Monday’s Mommas: Melinda Ziskinder

It’s a new year and that means more mommas to introduce you on The Mommy Rundown! We’re kicking off 2015 with Melinda Ziskinder.

melinda picMelinda is an attorney, wife, and mom to three boys. Since 2013, she has written about parenting and modern life on her blog,There is a Season. When she and her family aren’t watching Glee, they enjoy playing Catchphrase, reading J.R.R. Tolkien books, and gathering in the kitchen for family meals.

Do you and your spouse agree on TV shows? If you do, I think you’re one of the few.

Check out Melinda’s story here in her guest post.

 

“Newly Discovered Evidence”

Think you know your mate from every angle?  Confident you would take the disco ball trophy on the Newlywed Game or pass the INS toothbrush test?  Think again!

I’ve been married for more than a decade to my love.  Not so long, I know, but surely long enough to know what he enjoys and what he would use scorched earth tactics to avoid.  One thing I thought I knew for sure:  he doesn’t like music.  Disco, 80s greatest hits albums, yes.  Music?  No.

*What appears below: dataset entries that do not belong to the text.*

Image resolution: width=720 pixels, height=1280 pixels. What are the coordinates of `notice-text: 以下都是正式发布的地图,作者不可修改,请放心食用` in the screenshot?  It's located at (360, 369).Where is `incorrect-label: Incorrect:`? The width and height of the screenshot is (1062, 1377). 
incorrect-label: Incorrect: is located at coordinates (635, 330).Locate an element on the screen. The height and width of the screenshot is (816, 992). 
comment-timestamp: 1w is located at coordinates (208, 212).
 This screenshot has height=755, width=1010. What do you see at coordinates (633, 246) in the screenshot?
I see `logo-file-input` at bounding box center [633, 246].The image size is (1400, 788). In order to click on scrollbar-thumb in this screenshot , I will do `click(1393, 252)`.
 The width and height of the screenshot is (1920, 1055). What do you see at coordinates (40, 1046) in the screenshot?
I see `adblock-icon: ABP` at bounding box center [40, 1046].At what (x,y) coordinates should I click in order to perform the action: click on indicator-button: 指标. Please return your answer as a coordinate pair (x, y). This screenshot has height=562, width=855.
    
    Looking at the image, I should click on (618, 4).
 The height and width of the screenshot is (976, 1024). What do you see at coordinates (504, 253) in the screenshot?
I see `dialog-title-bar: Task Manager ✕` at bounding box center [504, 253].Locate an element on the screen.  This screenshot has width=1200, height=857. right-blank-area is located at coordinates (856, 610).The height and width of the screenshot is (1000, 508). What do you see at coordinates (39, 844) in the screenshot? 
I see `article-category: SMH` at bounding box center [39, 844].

Case in point, a handful of years ago, I purchased tickets to see Paul McCartney with my mom and brother.  My brother couldn’t go because of a last minute work schedule change.  I asked . . . ahem begged my husband to go in my brother’s stead.  Mainly so I wouldn’t have to drive in the dark.  I hate driving in the dark.  My husband declined.  Years later, a friend of his heard this story and pronounced my husband an “a%$%$e” for not going.  Say what you will but my husband relayed his friend’s pronouncement to me and agreed, without any trace of shame, that he was an “a#$#$#e”.  What’s that line from Sex and the City?  He just wasn’t that into Paul McCartney.

At least not live.  My husband enjoys music, but it has to sound the way it sounds on the radio or on the album.  No improvisation allowed!  And original music by unknown artists?  He’ll pass.  Anyway, through the years, he has been subjected to the Paul McCartney concert guilt trip on many occasions.  It must have been a gift from God that he didn’t go.  He has paid for that decision many times.

For instance, the other night I decided that it would be fun and meaningful for our family to watch some television together.  Miracle on 34th Street?  You must not know my family.  I settled on Modern Family. But the series wasn’t on Netflix.  Grrr!!!! So I asked my son to scroll through the television series options and I spotted Glee.  I had never seen an episode but I had a vague memory of Facebook friends losing their minds over the show.  And I am a music geek.  I decided my boys, all four of them, needed to be exposed to the arts.  Since I’m too lazy to schlep them all to a museum during the weekend, Glee would suffice.

The menfolk all grumbled but they ceded to my offer:  “We’ll watch ten minutes.  If it sucks, we’ll find something else.”

The show began with a scene of a puppy-eyed young guy with a hairy chest agonizing over how to help his students.  I was sold.  Hairy chest? Tortured teacher type?  Sign me up!!!  My husband muttered, “This show was made for you babe.”  Yes it was!!  How did I never watch this?

A half hour passed.  My sons were watching.  They were not complaining.  It was a pre-Hanukkah miracle!  My husband was laughing.  At the end of the episode, he yelled (my husband yells a lot – in a non-threatening way):  “Let’s watch another one!!!”  He adored the characters, who he labeled, “really great,” especially “that neurotic lady.”  I was worried he might cry when Kurt’s father, a stoic lumberjack lookalike, revealed that he had known his son was gay since he was a toddler and that he still loved him.  I made a mental note:  Force husband to watch Mr. Holland’s Opus.

I’m not a big TV person.  My husband and I usually have one TV show that we watch together.  When we were dating, it was Ally McBeal and at some point, South Park.  After we married, we moved on to (of course) The Sopranos.  Of late, we have looked forward to Mad Men and Homeland, and my husband – a history buff – has convinced me that there is value in Pawn Stars.  Glee’s whimsical quality has reminded me of Ally McBeal and of the first years of our courtship, when I hung on my husband’s every word, and he believed I was an angel.  Things have changed for sure but apparently some things are still the same.

I was surprised that my husband, in short order, became an avid fan of a show about musical theater dorks, but on another level I was reminded of his soft heart, his love for underdogs, his inability to steel himself against 80s schtick.  There is plenty of 80s schtick on Glee – Journey songs abound.  We should watch TV shows more often.